Dass die grüne Welle während der Stoßzeiten wegen des vielen Verkehrs nicht funktioniert, leuchtet ja noch ein. Aber wieso muss man auch um 10 Uhr an 16 von 65 Ampeln allein am Ring halten?
"Eine Koordinierung gibt es sowieso nur zu den Stoßzeiten. Um 10 Uhr sind die Hauptstrecken und die Querstraßen gleichberechtigt – und das heißt, dass mal der eine und mal der andere warten muss", erklärt Frank Jülich. Vier verschiedene Programme gibt es pro Tag. Je nach Tageszeit sind die Ampelphasen unterschiedlich lang. Von 6.30 bis 9.30 und von 14.30 bis 19.30 Uhr sind sie auf den wichtigsten Einfallstraßen koordiniert – und zwar so, dass vormittags der Verkehr möglichst flüssig nach Nürnberg hineinkommt und nachmittags wieder hinaus. In beide Richtungen gleichzeitig kann es keine grüne Welle geben, weil die Abstände zwischen den Ampeln unterschiedlich lang sind. Das macht es physikalisch unmöglich.
Könnte man nicht schneller auf veränderte Verkehrssituationen reagieren und die Programme flexibler umschalten?

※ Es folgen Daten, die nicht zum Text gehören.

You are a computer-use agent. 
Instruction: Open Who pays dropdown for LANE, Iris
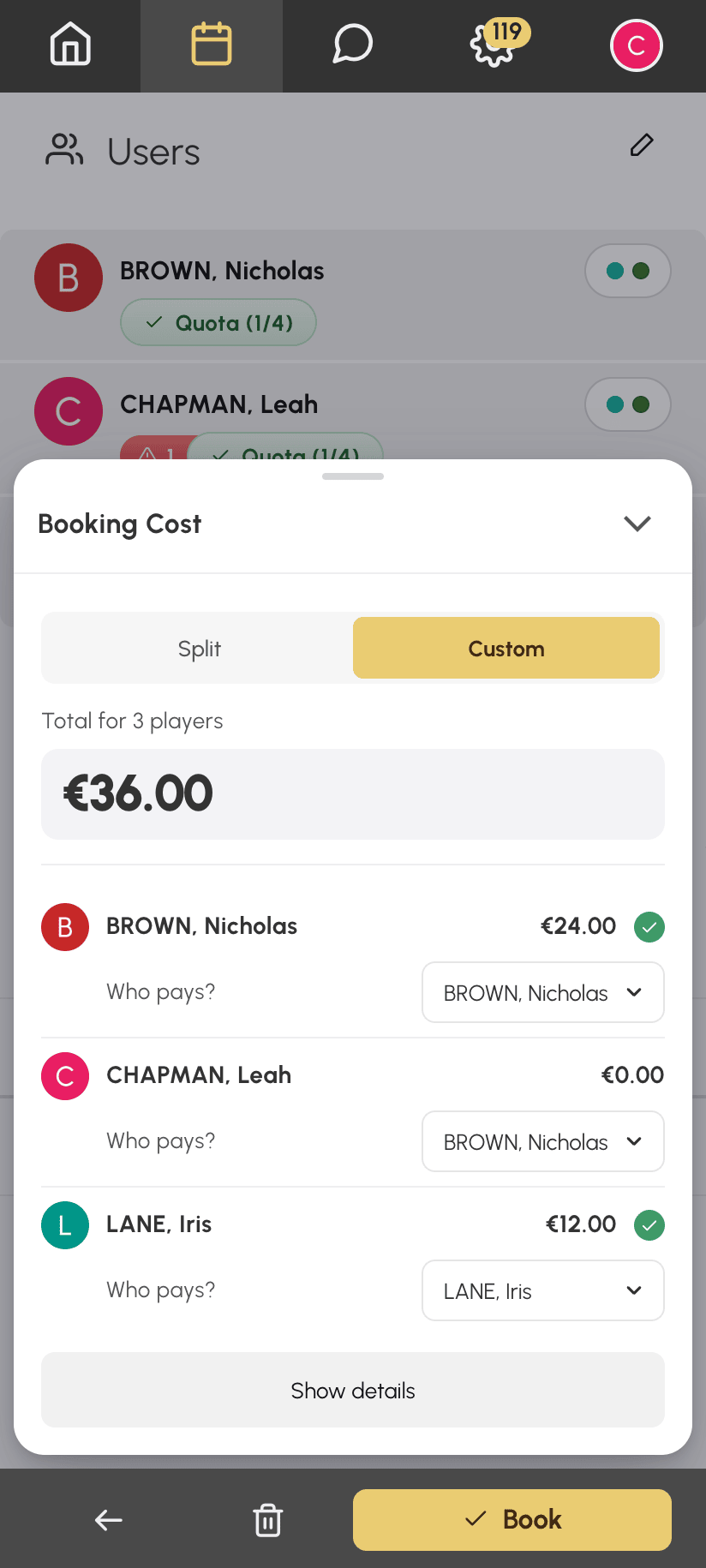543,1290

Das könnte man – doch jede Umschaltung bedeutet erst mal noch mehr Probleme und mehr Stau, als es ohnehin schon gibt. "Die Signaltechnik muss die neue Anforderung erst mal umsetzen – das ist so, als würde der Computer neu hochfahren. Dadurch kommt es zu Verzögerungen", so Jülich. Deshalb schaltet das Verkehrsplanungsamt so selten wie möglich zwischen den Programmen hin und her.
Während des Berufsverkehrs am Nachmittag standen wir an noch mehr Ampeln – trotz der Koordinierung. Wie kommt das?
"Das liegt an den vielen unterschiedlichen Variablen, die eine Rolle spielen", sagt Frank Jülich. Auf den ersten Blick geht es nur darum, den Verkehr zwischen der Haupt- und den Querstraßen aufeinander abzustimmen.
Es kommen aber noch einige andere Faktoren hinzu: Ein- und Ausfahrten, etwa von Parkhäusern; Fußgängerampeln, an denen gedrückt wird; Ein- und Ausparker; Autofahrer, die unterschiedlich schnell fahren: In einer 50er-Zone fährt der eine 45, der andere 60 Stundenkilometer schnell. Zudem hat der öffentliche Nahverkehr Vorfahrt, und die Feuerwehr kann sich auf dem Weg zum Einsatz selbstständig Strecken freischalten – häufig schon deutlich bevor die Fahrzeuge überhaupt dort ankommen. Das alles sind Faktoren, die der Autofahrer in vielen Fällen gar nicht mitbekommt – er macht die "schlechte" Schaltung des Verkehrsplanungsamtes dafür verantwortlich.
Hinzu kommt: Je mehr Fahrzeuge auf der Straße unterwegs sind, desto länger werden die Ampelphasen geschaltet. Während der Stoßzeiten dauert ein Durchlauf (also vom Anfang einer Grünphase bis zum Anfang der nächsten) 100 Sekunden. Diese lange Zeit sorgt dafür, dass möglichst viele Fahrzeuge möglichst zügig durchkommen. Für den Einzelnen, der eine rote Ampel erwischt, fühlt sich die Wartezeit aber extrem lang an. "Leistungsfähigkeit geht vor Komfort", fasst Jülich diesen Ansatz zusammen. Oberste Priorität hat jedoch die Verkehrssicherheit – vor allem für die schwächeren Verkehrsteilnehmer.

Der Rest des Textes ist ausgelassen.